THE DATA ->
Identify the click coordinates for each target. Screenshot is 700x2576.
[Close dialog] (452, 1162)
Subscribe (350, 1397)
* * *
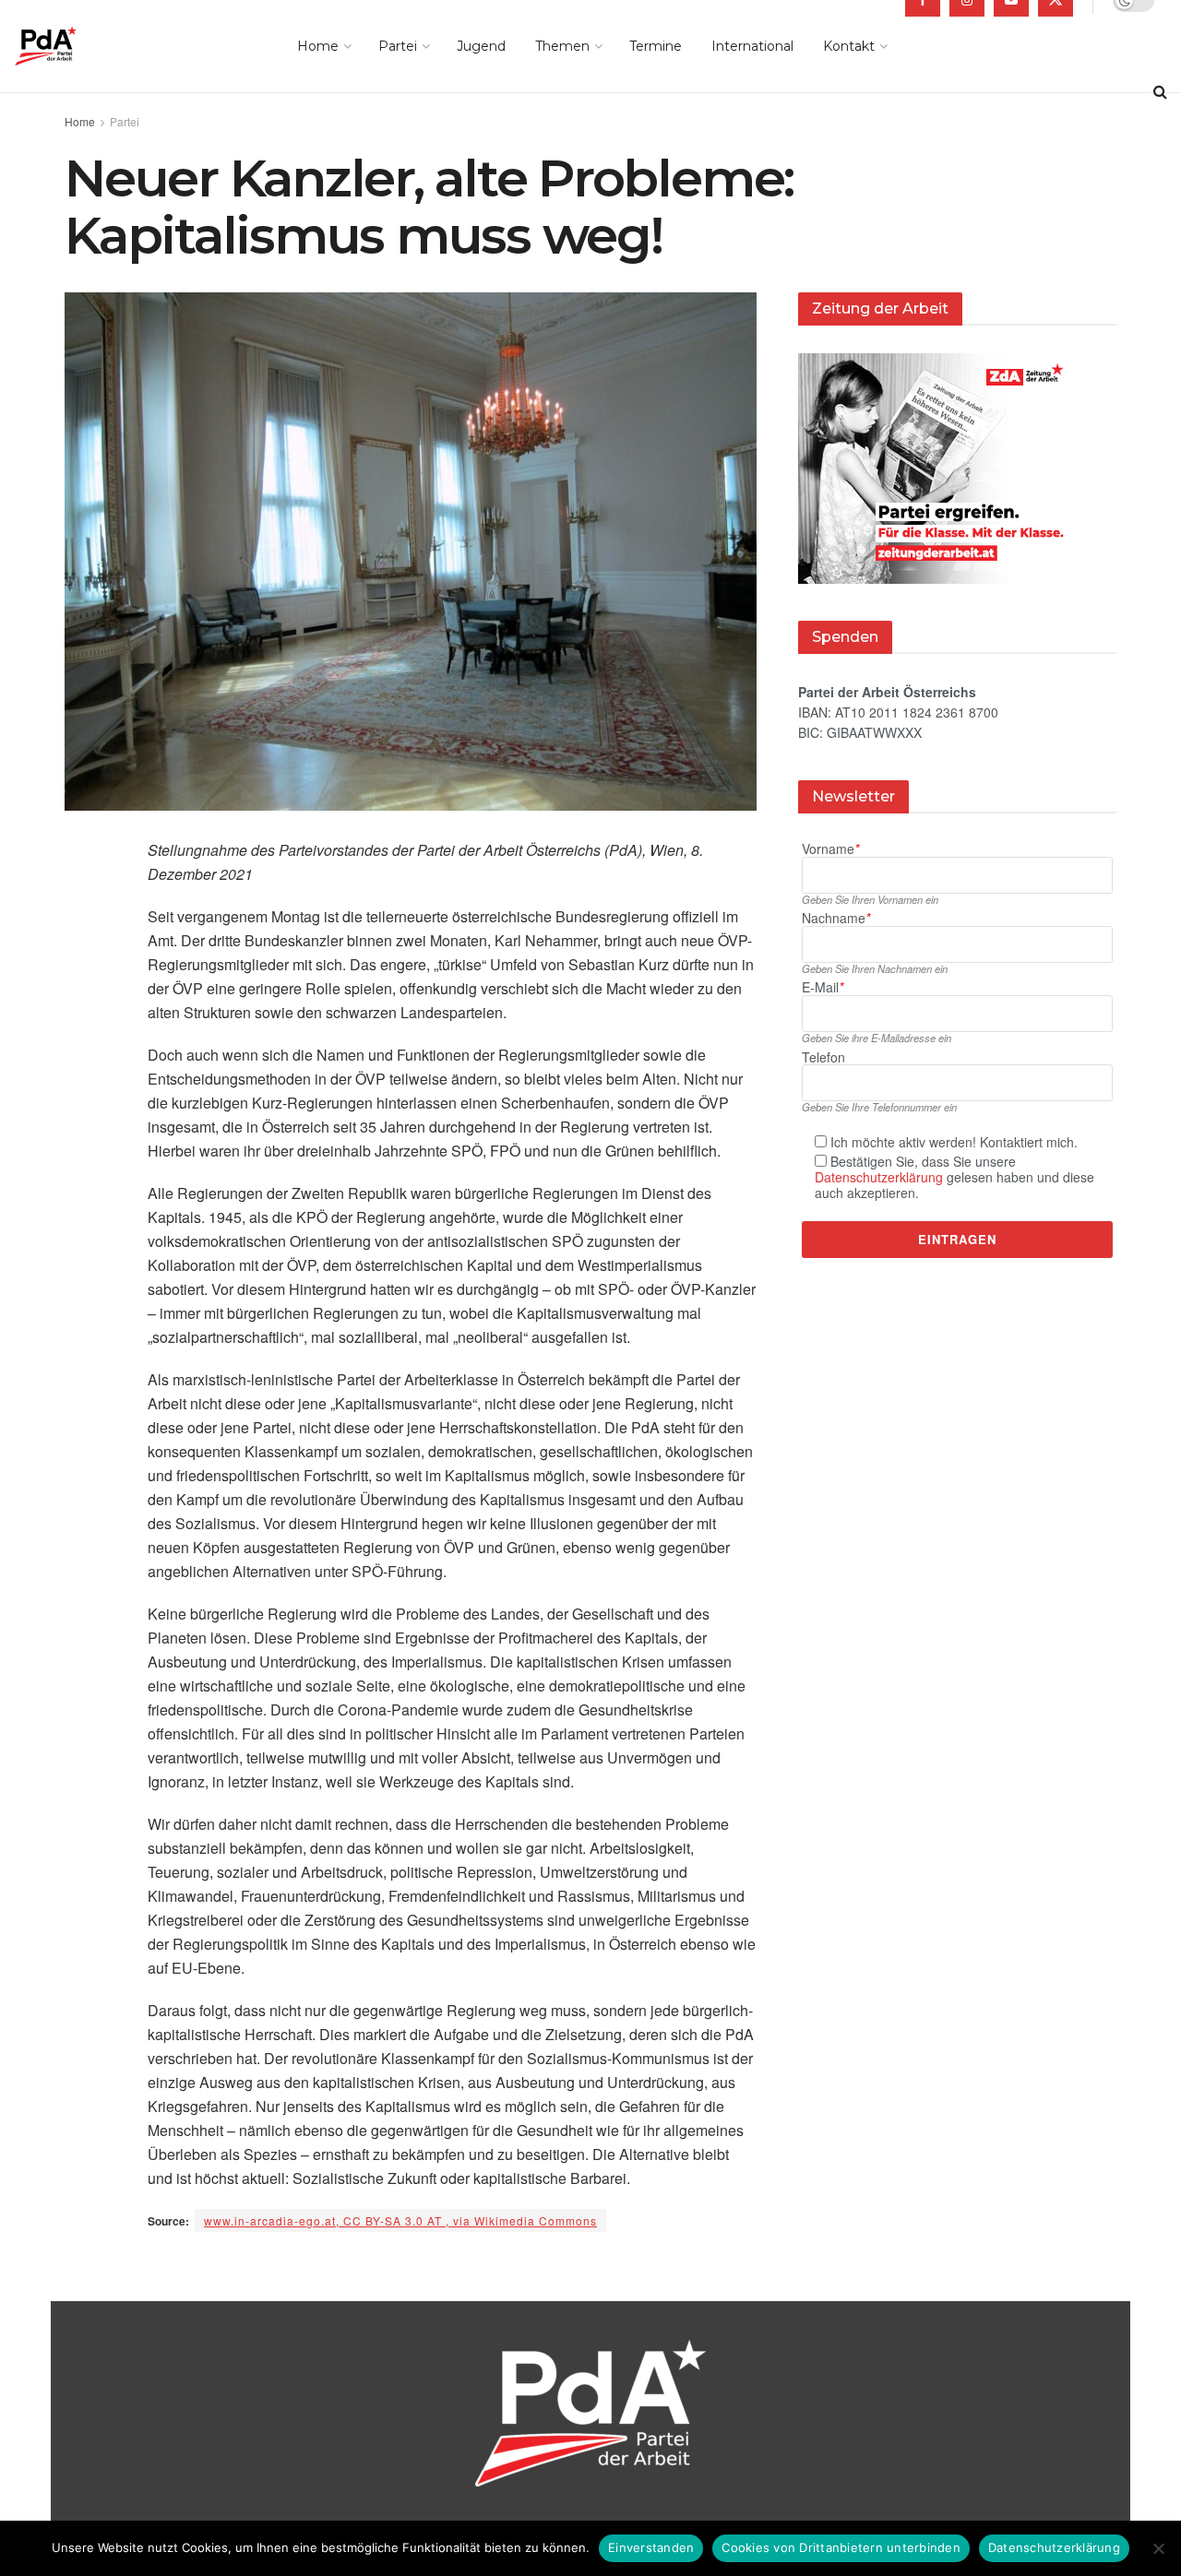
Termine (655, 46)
---
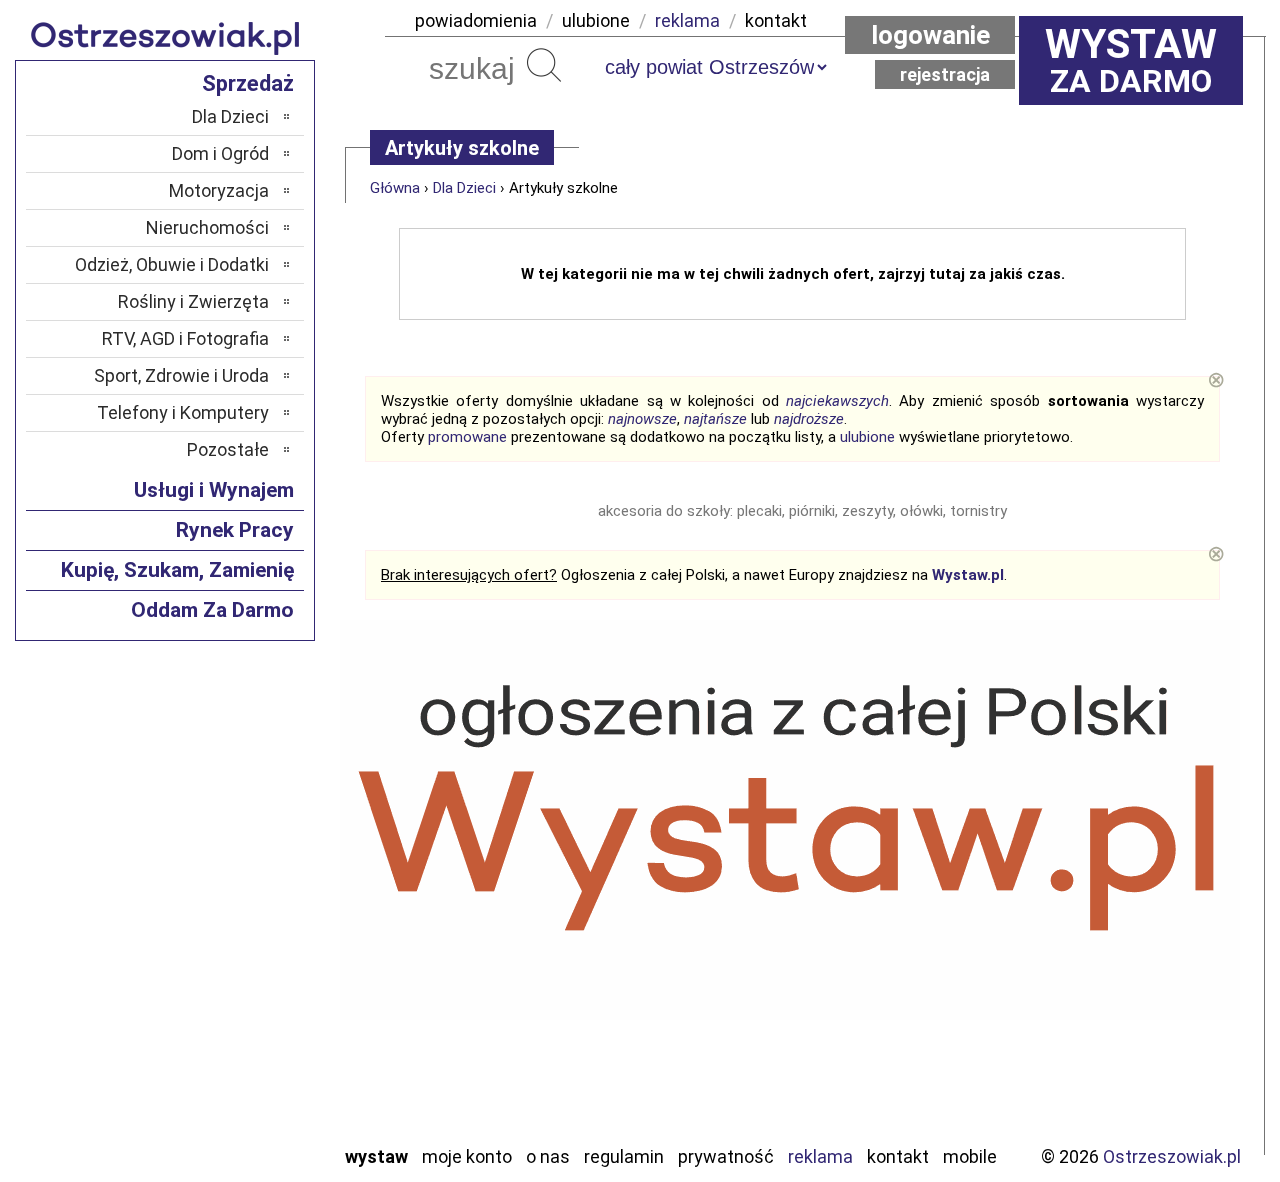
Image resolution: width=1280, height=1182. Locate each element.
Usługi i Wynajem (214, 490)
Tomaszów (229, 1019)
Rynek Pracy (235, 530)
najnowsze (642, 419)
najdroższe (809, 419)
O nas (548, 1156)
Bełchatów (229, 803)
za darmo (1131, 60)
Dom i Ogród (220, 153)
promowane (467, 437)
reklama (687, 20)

EXERCISE -> Find every line in the records that has the word "each". Then report the count alone.

YOUR SOLUTION -> 2